## Set of tasks
A – From the forum thread, list the things Mid Day Machining says came with the lathe along with the machine itself.
B – Scale the entries from the line with "Open the Help question mark icon" through the end of the entries, and give only those lines again, requests included. Multiply every coordinate in the answers by 2.25 and round to whole numbers, with halves rounded up.

## Document text
* Start *

# Woohoo!!! Just pulled the trigger on  fully equipped Haas TL1!



## fredybender (Feb 11, 2014)

I just pulled the trigger on a low hour TL1 , with all the bells & whistles...
Need to sell my 13X40 HF gear head with all the tooling (shouldn't be hard to sell; just the tooling is worth the asking price   )


----------



## Mid Day Machining (Feb 12, 2014)

Congrats man. They are a great machine. I stumbled upon one a little over 2 years ago in a divorce sale. I got the machine, 8 inch chuck, 5C collet closer, tail stock, gang tool block and coolant system for just what was owed on the machine. I got it for $9,000.00. When I got it, it was 2 years old and it had less than 40 hours on it. Now it has about 2,000. I was able to run the machine before I bought it. I do contract machining, and I was able to rent that machine. It came up for sale about 6 months later.


----------



## Ray C (Feb 12, 2014)

Look nifty and I can only hope I need one some day...

Just curious, what are the specs on it?


Ray


----------



## fredybender (Feb 12, 2014)

I wasn't so lucky, you got a damn good price!!!

* End *

## Source records
* Start *

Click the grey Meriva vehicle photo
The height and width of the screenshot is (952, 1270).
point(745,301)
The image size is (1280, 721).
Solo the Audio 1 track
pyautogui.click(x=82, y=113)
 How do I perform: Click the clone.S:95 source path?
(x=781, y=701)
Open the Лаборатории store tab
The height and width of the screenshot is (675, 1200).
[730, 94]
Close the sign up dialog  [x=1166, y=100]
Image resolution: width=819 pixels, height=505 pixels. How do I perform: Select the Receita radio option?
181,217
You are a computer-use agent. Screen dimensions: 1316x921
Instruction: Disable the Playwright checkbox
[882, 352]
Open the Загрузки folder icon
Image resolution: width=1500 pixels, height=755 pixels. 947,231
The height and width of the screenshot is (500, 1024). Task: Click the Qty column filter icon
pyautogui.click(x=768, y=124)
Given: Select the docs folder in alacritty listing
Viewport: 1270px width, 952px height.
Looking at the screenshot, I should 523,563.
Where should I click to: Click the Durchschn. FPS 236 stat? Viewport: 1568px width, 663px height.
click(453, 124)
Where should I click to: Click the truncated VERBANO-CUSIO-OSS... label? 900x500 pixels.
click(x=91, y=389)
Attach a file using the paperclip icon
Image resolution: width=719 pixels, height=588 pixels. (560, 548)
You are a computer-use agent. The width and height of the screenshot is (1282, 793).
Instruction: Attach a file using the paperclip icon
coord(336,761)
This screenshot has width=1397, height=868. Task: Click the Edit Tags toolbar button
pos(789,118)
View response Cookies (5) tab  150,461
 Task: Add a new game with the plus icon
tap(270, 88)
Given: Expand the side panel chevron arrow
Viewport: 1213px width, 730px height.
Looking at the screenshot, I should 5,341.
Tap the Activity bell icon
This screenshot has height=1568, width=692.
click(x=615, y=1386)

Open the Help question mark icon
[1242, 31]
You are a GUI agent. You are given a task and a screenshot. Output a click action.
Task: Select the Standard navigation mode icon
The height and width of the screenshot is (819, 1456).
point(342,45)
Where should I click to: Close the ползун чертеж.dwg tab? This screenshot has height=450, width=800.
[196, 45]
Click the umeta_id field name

* End *

## Solutions per task
A – 8 inch chuck, 5C collet closer, tail stock, gang tool block, coolant system

B –
Open the Help question mark icon
[2795, 70]
You are a GUI agent. You are given a task and a screenshot. Output a click action.
Task: Select the Standard navigation mode icon
The height and width of the screenshot is (819, 1456).
point(770,101)
Where should I click to: Close the ползун чертеж.dwg tab? This screenshot has height=450, width=800.
[441, 101]
Click the umeta_id field name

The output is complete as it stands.